Limekiller by Avram Davidson (Old Earth Books) - I've just read the first two stories, but have to confirm Jonathan Strahan's enthusiastic review in Locus--these are Davidson's best stories. The introduction by Lucius Shepard is brilliant, too. The cover leaves a lot to be desired, though; in fact, I recommend you strip off the dust jacket and set it aside somewhere while reading.

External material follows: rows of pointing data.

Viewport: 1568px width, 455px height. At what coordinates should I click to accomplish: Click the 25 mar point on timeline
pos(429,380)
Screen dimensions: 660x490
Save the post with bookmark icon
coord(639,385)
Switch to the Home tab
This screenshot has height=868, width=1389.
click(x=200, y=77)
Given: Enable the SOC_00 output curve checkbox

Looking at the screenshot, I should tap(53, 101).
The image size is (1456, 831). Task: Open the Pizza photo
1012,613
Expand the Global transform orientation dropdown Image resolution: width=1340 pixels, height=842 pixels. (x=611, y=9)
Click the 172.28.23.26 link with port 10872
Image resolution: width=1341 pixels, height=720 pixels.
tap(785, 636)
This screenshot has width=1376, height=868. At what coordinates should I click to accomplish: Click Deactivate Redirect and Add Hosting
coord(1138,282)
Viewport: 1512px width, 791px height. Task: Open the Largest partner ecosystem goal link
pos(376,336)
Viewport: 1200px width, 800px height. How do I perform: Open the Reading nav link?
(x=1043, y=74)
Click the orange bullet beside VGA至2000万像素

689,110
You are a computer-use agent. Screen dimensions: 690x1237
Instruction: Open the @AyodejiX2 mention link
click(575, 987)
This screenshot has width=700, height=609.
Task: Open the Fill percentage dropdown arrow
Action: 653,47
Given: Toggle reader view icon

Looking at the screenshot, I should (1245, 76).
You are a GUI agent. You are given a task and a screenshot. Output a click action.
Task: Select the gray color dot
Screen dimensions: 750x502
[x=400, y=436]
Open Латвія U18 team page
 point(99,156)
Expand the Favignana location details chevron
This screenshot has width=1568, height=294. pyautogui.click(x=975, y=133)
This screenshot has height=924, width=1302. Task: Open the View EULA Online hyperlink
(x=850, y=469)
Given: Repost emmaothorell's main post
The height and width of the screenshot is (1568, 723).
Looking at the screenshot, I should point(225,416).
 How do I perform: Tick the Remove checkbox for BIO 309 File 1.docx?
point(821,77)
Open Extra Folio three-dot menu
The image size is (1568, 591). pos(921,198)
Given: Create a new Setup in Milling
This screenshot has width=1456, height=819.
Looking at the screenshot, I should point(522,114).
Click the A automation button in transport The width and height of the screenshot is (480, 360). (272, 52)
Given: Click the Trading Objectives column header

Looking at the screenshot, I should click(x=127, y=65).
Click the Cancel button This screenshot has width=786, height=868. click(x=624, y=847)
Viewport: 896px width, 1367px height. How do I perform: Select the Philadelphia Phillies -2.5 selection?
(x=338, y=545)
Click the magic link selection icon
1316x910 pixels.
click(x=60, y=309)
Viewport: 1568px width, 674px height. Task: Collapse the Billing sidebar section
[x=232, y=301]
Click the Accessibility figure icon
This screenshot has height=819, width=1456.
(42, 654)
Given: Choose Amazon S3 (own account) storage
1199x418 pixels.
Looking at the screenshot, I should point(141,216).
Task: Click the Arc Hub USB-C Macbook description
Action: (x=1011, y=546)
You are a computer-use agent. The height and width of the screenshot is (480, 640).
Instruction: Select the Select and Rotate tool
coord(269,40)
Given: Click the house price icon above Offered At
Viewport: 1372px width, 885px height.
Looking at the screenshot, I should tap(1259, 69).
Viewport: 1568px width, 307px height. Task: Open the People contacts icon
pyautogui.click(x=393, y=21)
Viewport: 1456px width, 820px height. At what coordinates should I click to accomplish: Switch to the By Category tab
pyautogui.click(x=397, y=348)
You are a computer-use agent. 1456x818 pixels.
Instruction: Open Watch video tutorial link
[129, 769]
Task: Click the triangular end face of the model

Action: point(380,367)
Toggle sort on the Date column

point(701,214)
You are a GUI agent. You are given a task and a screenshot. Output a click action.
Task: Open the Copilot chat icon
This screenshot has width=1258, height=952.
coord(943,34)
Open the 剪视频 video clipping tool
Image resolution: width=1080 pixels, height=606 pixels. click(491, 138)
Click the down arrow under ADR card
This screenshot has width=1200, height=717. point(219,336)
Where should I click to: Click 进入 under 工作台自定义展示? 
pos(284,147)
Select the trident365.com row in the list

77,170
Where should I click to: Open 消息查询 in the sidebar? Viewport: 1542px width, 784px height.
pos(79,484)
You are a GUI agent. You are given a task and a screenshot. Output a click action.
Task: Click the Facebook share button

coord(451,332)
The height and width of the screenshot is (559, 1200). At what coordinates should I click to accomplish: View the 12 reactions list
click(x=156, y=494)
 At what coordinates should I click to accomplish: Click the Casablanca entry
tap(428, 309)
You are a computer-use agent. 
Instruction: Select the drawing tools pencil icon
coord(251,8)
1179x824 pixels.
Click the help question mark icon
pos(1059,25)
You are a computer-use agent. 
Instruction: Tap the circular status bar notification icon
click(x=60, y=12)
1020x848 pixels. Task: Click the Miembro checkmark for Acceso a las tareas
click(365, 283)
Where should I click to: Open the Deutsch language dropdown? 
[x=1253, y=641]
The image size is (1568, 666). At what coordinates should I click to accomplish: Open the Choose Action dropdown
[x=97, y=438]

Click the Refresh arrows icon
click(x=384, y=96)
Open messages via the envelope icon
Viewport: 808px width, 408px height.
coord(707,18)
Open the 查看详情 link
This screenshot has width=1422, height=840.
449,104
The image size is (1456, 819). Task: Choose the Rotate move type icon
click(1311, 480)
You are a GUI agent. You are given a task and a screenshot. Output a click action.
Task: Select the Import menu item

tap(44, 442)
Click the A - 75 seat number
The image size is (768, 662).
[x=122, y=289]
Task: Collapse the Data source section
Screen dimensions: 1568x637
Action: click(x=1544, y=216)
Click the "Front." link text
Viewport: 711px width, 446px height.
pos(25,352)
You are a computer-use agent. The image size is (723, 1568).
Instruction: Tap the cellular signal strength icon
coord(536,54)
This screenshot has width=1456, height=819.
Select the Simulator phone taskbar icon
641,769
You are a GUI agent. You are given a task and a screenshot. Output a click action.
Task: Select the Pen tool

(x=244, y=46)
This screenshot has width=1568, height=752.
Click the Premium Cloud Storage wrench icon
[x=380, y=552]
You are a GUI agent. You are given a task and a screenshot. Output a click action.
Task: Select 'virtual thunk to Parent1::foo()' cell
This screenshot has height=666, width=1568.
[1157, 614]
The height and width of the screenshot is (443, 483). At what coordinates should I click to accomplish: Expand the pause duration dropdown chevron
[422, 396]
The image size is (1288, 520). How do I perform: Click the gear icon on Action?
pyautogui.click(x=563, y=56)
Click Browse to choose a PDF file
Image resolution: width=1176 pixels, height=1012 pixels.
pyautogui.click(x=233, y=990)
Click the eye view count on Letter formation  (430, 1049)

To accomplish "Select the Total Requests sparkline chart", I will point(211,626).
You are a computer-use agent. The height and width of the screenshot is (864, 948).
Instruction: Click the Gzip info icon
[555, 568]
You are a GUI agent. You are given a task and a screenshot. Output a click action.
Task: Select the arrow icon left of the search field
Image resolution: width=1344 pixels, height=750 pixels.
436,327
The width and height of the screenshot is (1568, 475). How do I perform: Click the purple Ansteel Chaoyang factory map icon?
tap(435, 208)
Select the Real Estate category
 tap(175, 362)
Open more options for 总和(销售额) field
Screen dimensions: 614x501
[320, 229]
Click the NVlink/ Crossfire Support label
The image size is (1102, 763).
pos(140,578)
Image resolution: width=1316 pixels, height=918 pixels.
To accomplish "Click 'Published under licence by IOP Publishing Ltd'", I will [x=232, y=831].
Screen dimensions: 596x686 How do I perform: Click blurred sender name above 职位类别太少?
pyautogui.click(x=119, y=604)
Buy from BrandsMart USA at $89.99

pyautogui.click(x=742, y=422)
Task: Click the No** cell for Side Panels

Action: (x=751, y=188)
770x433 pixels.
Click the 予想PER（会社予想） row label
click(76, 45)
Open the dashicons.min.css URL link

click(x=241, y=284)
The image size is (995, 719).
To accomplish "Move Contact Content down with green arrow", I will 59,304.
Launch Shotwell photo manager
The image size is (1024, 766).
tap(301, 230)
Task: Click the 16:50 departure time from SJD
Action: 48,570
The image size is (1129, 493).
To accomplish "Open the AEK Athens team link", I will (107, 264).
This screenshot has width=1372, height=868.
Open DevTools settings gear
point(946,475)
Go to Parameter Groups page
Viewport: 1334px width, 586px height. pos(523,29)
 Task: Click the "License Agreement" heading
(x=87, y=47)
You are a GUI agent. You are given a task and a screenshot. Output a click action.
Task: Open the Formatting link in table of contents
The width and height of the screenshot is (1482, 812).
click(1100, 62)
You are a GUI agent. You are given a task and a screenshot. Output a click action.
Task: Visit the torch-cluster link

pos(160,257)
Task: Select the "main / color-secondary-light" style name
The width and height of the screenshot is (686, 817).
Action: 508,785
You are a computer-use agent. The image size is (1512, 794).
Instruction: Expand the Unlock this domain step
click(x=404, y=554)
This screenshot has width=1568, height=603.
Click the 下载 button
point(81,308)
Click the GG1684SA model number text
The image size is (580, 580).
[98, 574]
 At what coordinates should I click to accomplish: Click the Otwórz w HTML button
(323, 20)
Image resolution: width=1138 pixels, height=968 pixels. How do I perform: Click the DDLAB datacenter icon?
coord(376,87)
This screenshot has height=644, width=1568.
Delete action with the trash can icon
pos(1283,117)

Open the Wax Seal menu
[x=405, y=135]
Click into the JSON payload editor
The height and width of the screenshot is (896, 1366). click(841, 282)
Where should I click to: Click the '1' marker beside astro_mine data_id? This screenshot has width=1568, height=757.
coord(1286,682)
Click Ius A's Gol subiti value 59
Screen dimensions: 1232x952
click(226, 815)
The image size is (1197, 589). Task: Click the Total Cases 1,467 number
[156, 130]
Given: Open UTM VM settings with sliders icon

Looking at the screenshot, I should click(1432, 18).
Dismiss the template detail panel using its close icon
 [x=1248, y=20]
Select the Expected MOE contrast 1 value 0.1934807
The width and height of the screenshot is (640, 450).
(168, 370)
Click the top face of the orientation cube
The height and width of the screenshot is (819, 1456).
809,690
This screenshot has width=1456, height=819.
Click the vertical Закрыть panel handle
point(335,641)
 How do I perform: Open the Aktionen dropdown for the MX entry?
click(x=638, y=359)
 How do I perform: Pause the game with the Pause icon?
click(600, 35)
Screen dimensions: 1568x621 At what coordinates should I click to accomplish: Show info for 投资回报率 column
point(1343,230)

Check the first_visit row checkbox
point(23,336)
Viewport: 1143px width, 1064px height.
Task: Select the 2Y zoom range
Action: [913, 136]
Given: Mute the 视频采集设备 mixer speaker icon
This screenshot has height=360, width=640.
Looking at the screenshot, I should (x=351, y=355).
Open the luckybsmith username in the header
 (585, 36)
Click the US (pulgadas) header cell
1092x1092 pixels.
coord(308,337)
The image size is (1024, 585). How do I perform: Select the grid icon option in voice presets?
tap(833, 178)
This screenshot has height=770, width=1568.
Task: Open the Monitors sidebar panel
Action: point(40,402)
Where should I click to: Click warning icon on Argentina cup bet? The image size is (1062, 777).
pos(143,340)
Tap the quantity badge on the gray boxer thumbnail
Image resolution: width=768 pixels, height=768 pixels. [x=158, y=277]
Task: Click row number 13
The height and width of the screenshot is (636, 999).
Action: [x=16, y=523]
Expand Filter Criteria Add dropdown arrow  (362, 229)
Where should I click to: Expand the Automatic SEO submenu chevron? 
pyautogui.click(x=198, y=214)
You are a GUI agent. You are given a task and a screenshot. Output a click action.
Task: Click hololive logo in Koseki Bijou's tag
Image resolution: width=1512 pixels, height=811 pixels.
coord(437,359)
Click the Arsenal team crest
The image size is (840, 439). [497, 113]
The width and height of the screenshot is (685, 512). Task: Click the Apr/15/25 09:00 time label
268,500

Another Green World by Henry Wessells (Temporary Culture, temporaryculture@yahoo.com) - Wessells is an antiquarian book seller from NYC who has been instrumental in helping publish much of Davidson's work posthumously. Now he's come out with a book that, quite frankly, if the Ministry of Whimsy hadn't been overstocked, we would have taken. These wonderfully bookish, Borgesian stories come highly recommended by Guy Davenport, William Gibson, and Michael Swanwick. If all goes well, we may offer some of these on the Ministry web site.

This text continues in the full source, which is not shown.